At first sight, Webflow looks like a typical online website builder – but it is also very different than that. With the integrated CMS offering, it helps to facilitate marketing efforts and meet business objectives. In the “Designer” interface, designers can create the site structure and visual appearance with most flexibility, while collaborating with marketing colleagues who can fuel the pages with content through the “Editor”.

Webflow is also closely linked to the tech toolchain and can be used to develop and deploy the website directly. Their claim, to enable everyone to “code visually” is reflected in the “Designer” where you can add, position and style elements. At the same time, the underlying system automatically generates the necessary code in the background. Most design tools hide the complexity and core principles of the web medium. They make it simple for designers to draw boxes and shapes without thinking of responsiveness or web behaviour in the first place. 

With Webflow, this is very different. Directly when creating elements, one has to think of their position and size almost as a web developer would do while translating designs into code. One has to understand the principles of nesting of elements and CSS classes since there is a one to one correlation between an action taken on the interface and a CSS or HTML change in the background. This way of working triggered a lot of discussions and exchange between designers and developers, which helped us to collaborate more closely.

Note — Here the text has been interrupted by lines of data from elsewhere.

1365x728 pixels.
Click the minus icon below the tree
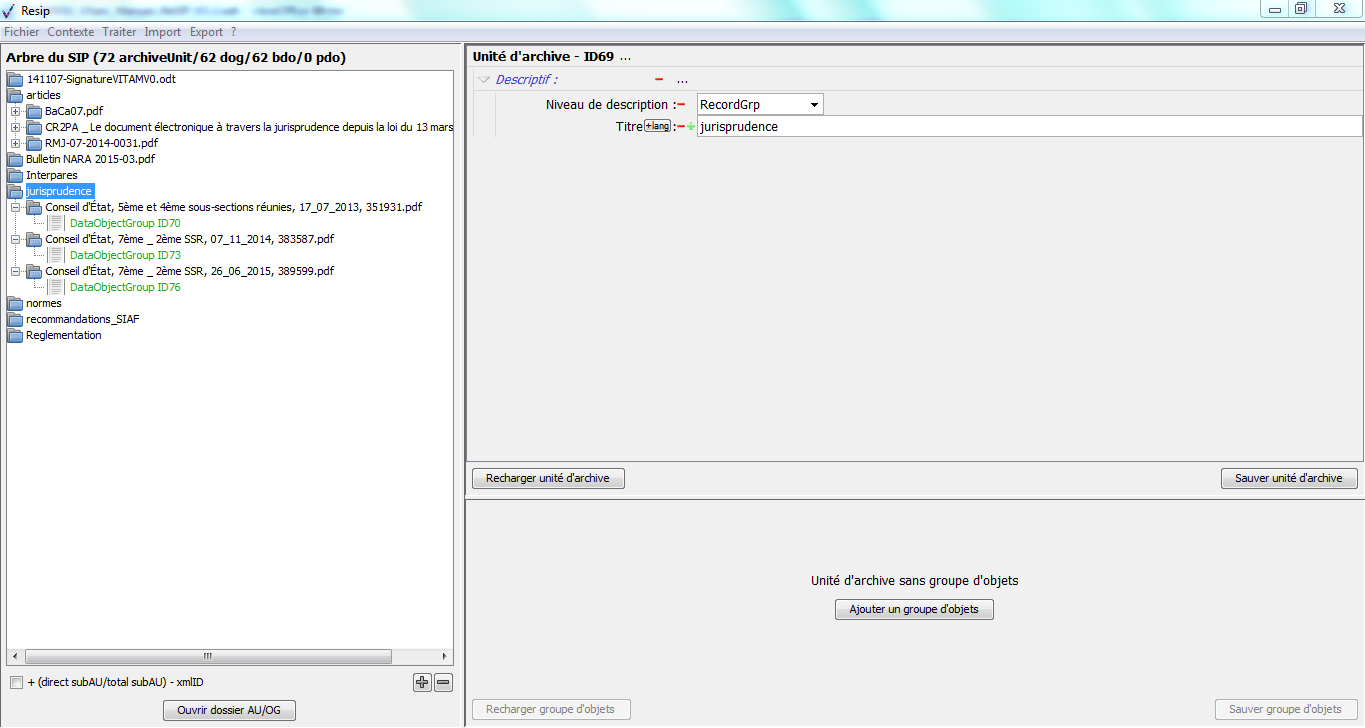[444, 683]
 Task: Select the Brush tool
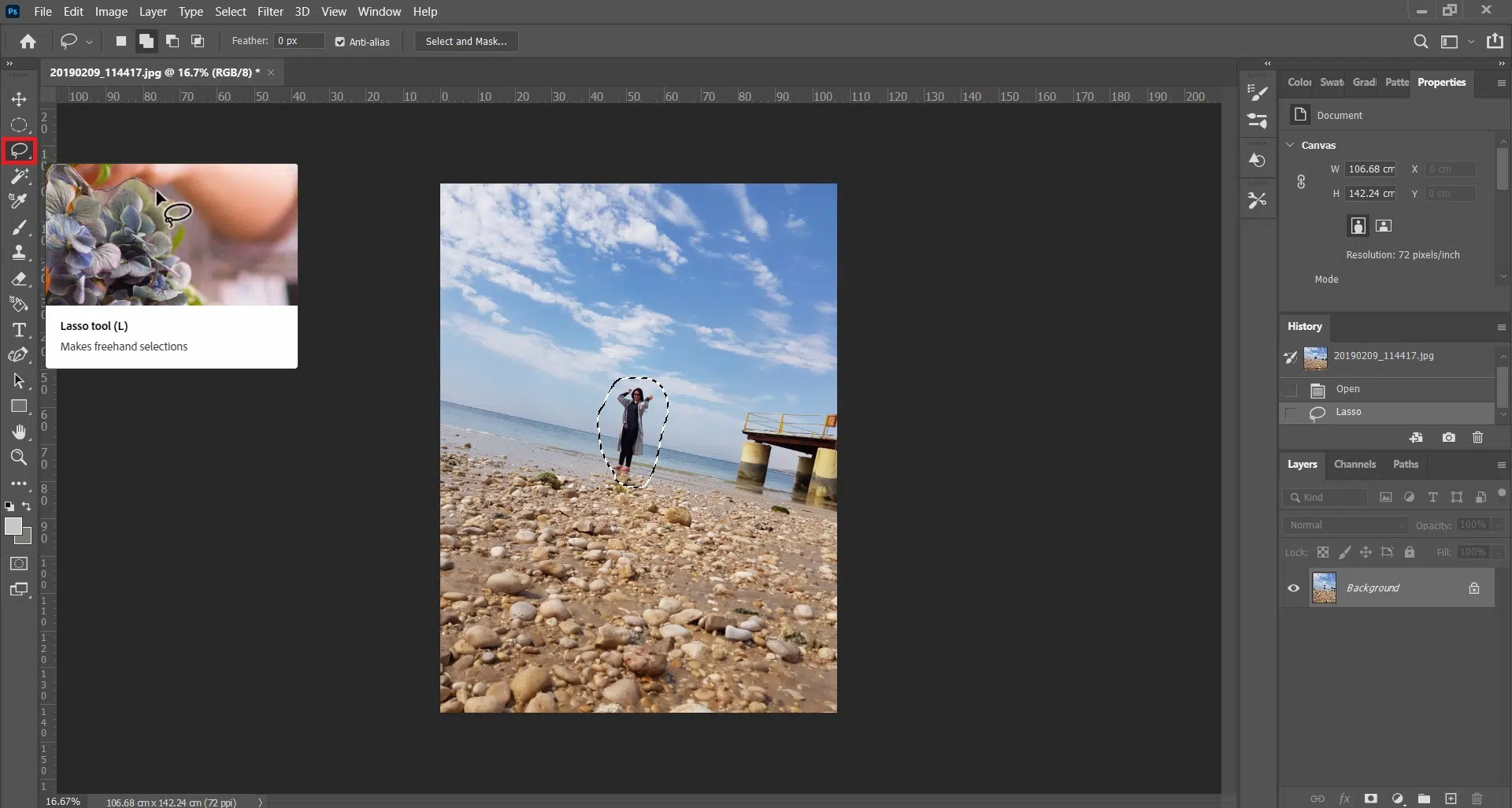point(19,228)
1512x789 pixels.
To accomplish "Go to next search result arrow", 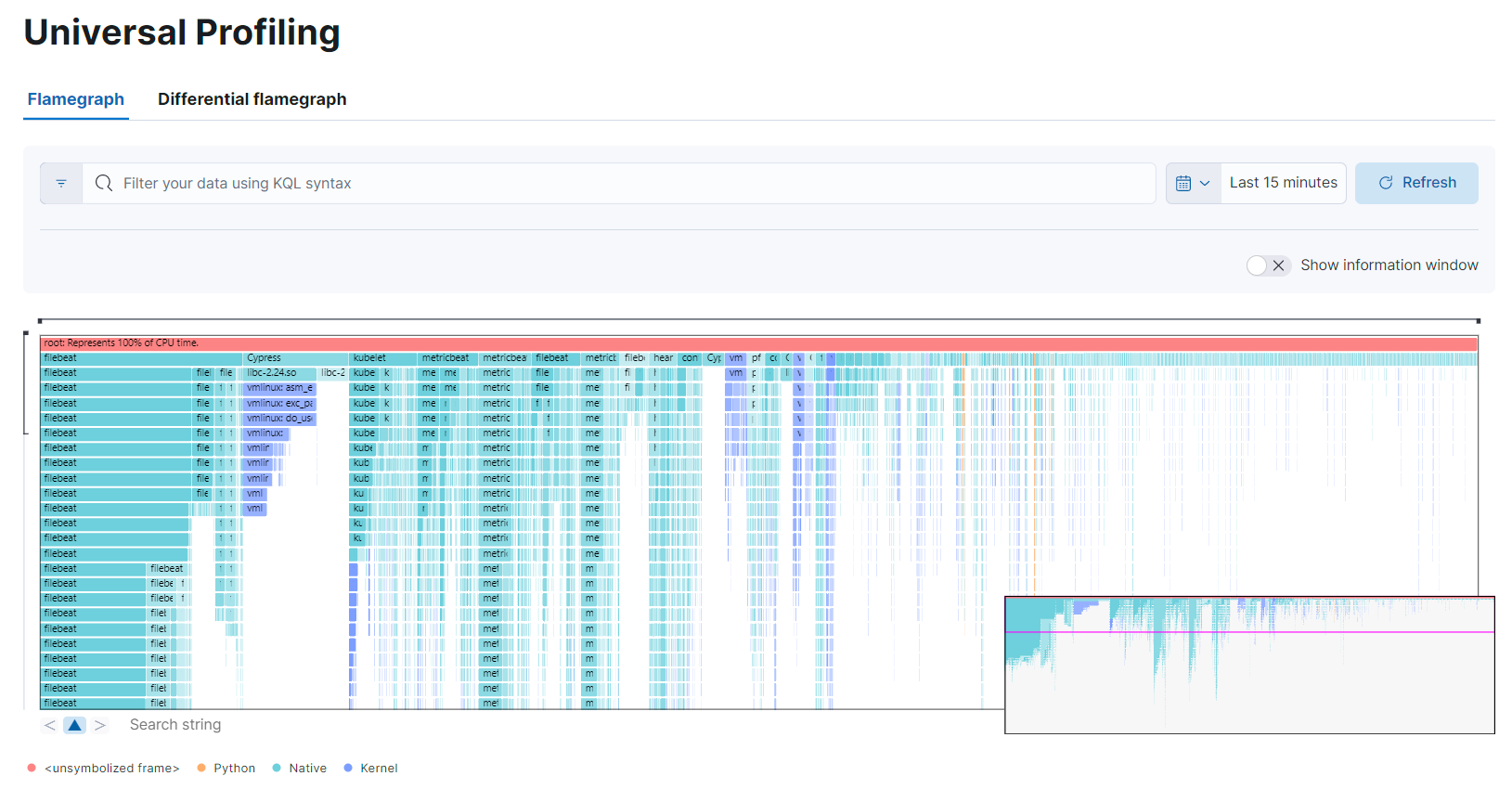I will coord(100,725).

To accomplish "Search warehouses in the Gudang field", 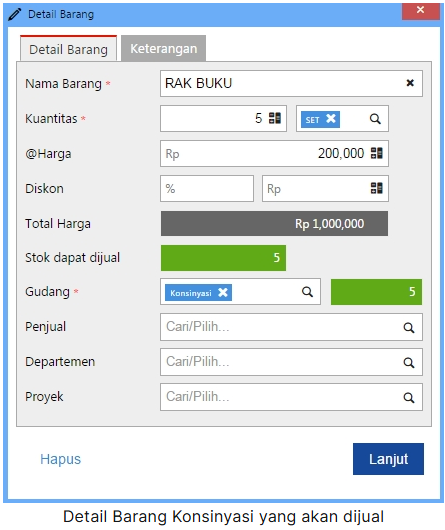I will coord(307,292).
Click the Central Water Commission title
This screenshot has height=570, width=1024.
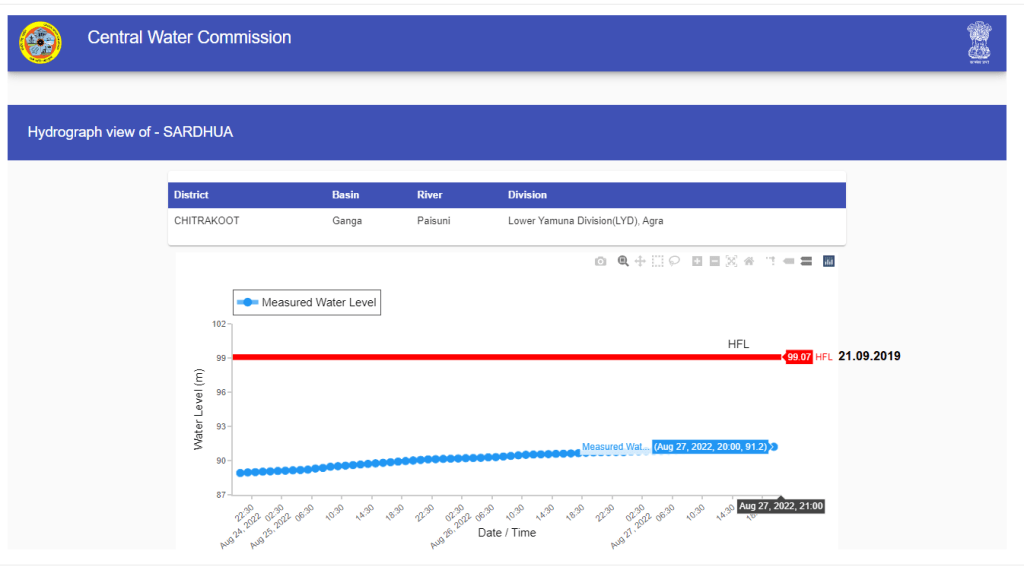click(189, 38)
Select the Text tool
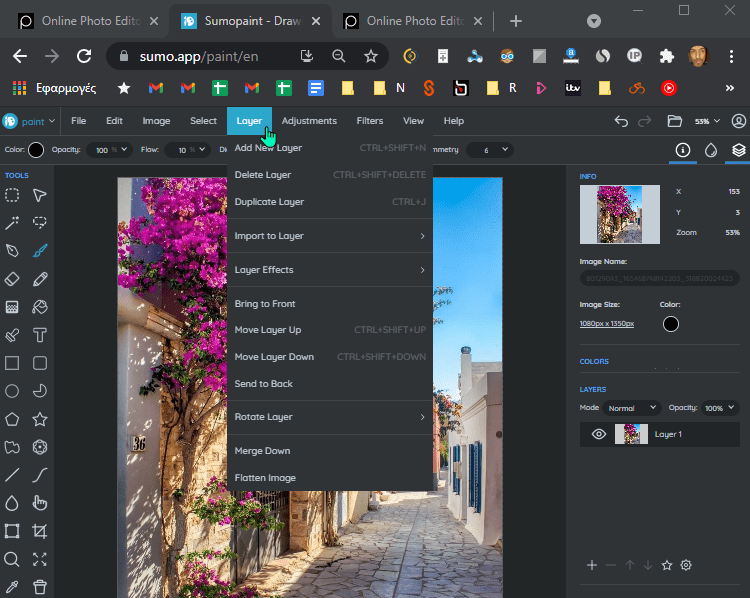Viewport: 750px width, 598px height. [40, 335]
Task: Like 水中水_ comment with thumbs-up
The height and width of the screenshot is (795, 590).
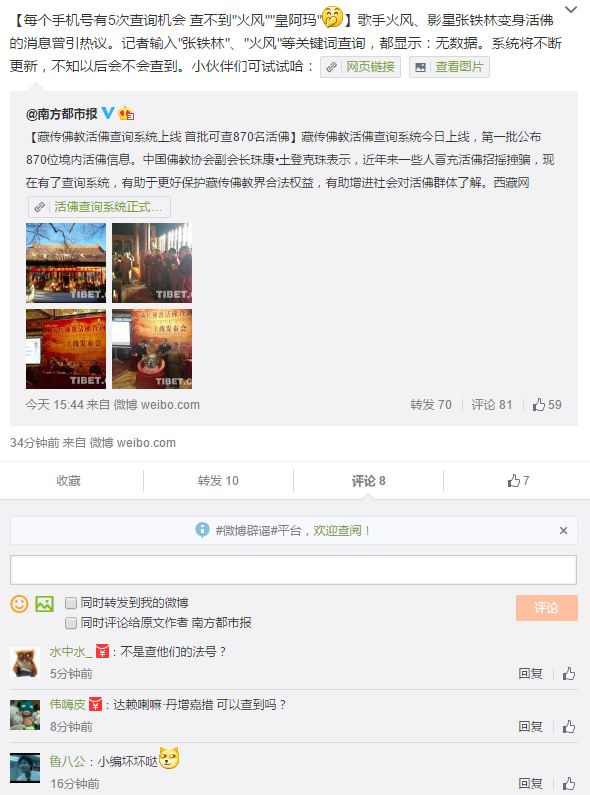Action: [569, 673]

I still remember sitting together with a colleague from the development team explaining to me how the “flex-wrap” property affects the children of a flexbox element. This way, the tool helped us to speak the same language and greatly improved mutual understanding.

It should not be left unsaid that Webflow has a steeper learning curve than other design software. Even though designers are familiar with HTML and CSS basics, adding them as restrictions to a design process is a very different experience. The time it needs to get up to speed using the tool, however, is minor, since designers do not work on concepts but build the “real thing” and can therefore get it out to the customer quicker.

While our ambition stays the same to design and develop great solutions for our customers – always having superior customer experience in mind – the methods and toolsets continuously change and need to be adapted. Therefore, the most valuable skill is the ability to keep on learning. New technology enables ever better support, and we need to be able to make use of it. 

Working in cross-functional teams and collaborating closely between design, tech and business forces us to speak the same language and to use tools that support our collaboration. The above-mentioned software is an excellent example for this fact. Technology, design and business moved closer together, as we reduced waste and the time needed to do coding. We could move fast, iterating quickly and therefore focus on the customer needs – all by using a really valuable tool. Other software is to come and to be explored, and we need to stay adaptable and open for tools that help us solve future challenges and to continue to work in cross-functional teams.